◆ **INSTRUCTIONS FOR THE TASK**:
Copy each line below holding "Select".

◆ **RECORDS TO PROCESS**:

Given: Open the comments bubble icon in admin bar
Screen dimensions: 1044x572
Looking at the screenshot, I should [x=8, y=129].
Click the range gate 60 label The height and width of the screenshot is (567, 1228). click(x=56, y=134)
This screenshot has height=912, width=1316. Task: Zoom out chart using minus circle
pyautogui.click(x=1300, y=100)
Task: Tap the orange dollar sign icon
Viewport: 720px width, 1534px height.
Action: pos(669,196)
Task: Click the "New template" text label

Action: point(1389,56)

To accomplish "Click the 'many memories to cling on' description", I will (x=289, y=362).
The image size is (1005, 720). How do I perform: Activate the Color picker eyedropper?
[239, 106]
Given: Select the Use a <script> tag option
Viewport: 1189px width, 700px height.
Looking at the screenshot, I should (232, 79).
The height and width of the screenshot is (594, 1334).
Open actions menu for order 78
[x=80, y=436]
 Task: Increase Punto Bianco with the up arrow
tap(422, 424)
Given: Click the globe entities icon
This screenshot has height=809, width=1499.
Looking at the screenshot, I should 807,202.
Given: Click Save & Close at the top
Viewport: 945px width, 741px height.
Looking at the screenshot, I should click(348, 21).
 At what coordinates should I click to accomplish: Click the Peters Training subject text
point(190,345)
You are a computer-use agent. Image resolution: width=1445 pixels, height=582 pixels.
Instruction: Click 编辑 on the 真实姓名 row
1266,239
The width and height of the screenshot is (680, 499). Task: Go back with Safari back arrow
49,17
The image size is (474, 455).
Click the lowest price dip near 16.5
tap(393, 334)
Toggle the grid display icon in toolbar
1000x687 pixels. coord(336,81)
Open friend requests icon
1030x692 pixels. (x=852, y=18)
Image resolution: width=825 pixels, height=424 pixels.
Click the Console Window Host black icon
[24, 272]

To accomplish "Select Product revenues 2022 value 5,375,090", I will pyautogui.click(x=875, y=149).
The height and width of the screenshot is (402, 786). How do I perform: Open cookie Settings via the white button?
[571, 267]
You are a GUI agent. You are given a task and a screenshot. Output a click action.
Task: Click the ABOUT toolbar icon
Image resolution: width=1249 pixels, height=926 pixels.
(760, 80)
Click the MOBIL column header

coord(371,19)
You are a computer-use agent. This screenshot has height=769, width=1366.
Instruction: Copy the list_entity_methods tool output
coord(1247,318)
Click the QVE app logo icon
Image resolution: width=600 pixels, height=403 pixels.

◆ **TASK SOLUTION**:
Given: Select the Use a <script> tag option
To accomplish "Select Product revenues 2022 value 5,375,090", I will pyautogui.click(x=875, y=149).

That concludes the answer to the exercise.